Certains sont aux premières loges, sous les feux de la rampe, mais ils sont efficaces dans leur ministère parce que d’autres tel un Aristarque, un Marc, un Justus ont été fidèles dans les coulisses avec pour seule ambition de travailler avec d’autres pour le royaume de Dieu.
On ne sait pas ce qu’ils ont fait, en quoi a consisté leur travail, mais on sait comment et dans quel but ils ont travaillé « avec Paul et pour le royaume de Dieu ».
Bien entendu, le Seigneur a donné des hommes qu’il a spécifiquement équipés, afin qu’ils en enseignent d’autres (les évangélistes, les pasteurs, les docteurs, etc.).
Mais les dispensateurs de cette formation ne s’arrêtent pas là. Priscille et Aquilas ont formé Apollos et il ne nous est pas dit qu’ils aient été docteurs ou pasteurs.
Certains de ceux qui se laissent solidement enseigner peuvent d’une certaine manière, à un moment ou un autre, être formateurs (classe du dimanche, culte de famille…).

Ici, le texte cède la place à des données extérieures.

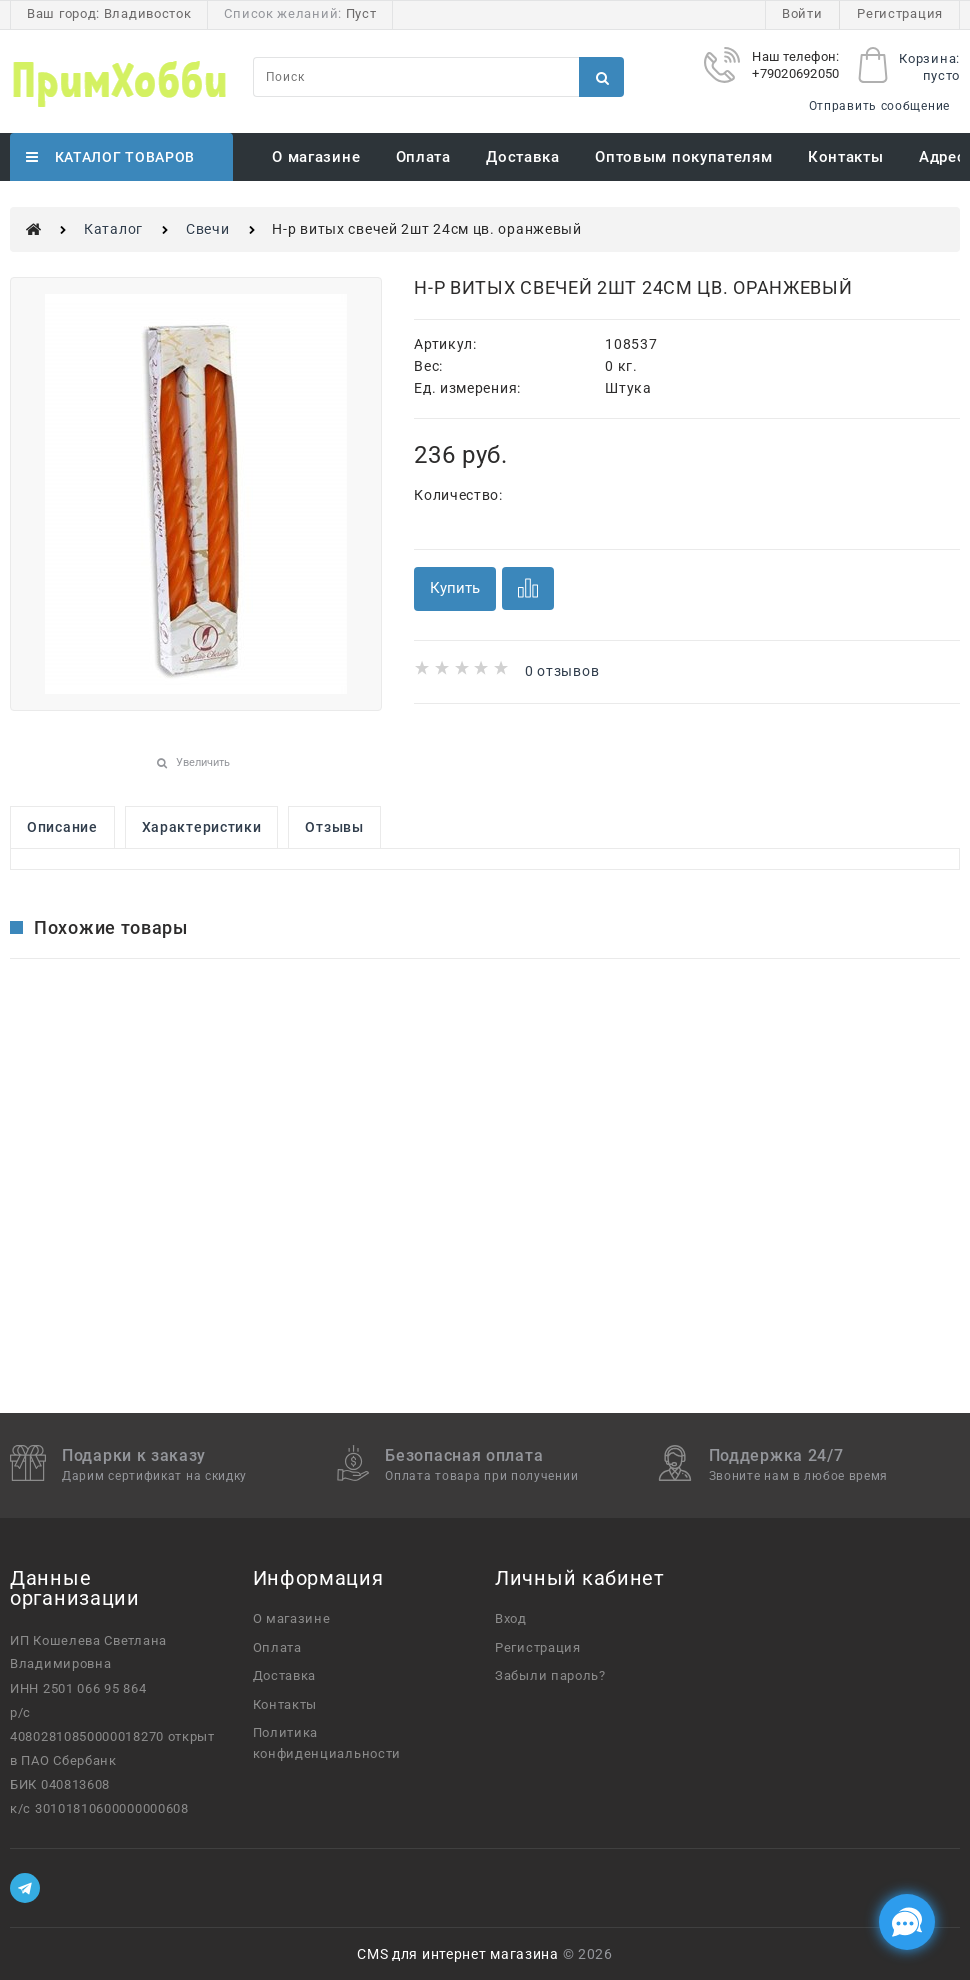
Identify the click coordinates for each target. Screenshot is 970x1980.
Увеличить (203, 762)
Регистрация (900, 13)
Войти (802, 13)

5. Anticiper et préparer l’avenir, c’est favoriser la mémoire du message et non du messager
« Voilà pourquoi je prendrai soin de vous rappeler ces choses, bien que vous les sachiez et que vous soyez affermis dans la vérité présente. Et je regarde comme un devoir, aussi longtemps que je suis dans cette tente, de vous tenir en éveil par des avertissements, car je sais que je la quitterai subitement, ainsi que notre Seigneur Jésus-Christ me l’a fait connaître. Mais j’aurai soin qu’après mon départ vous puissiez toujours vous souvenir de ces choses. » (2 Pi. 1.12-15)
C’est ce que l’apôtre Pierre a eu soin de faire en préparent l’avenir, c’est de s’assurer que les croyants puissent se souvenir non de lui, mais de la parole prophétique et apostolique. Beaucoup d’hommes politiques veulent marquer leur époque et figer leur nom dans l’histoire de leur pays. Ils font beaucoup d’effort pour que leur mémoire demeure. En tant que pasteurs ou responsables d’église, nous pouvons être tentés de la sorte.
Il arrive qu’une assemblée batte de l’aile après le départ d’un pasteur, parce qu’il avait peut-être construit sur lui-même. Il y a des hommes pleins de charisme, à la personnalité attrayante, sachant jouer avec les émotions. Ce n’est pas mauvais d’avoir des atouts, mais il faut veiller que l’église ne se repose pas sur cela. Il faut agir, non pas pour qu’on se souvienne de moi, mais de Christ et du message de l’Évangile.
Il est normal qu’une assemblée s’attache à un pasteur. C’est quelque chose de naturel. Mais il faut veiller à ne pas être indispensable et savoir déléguer.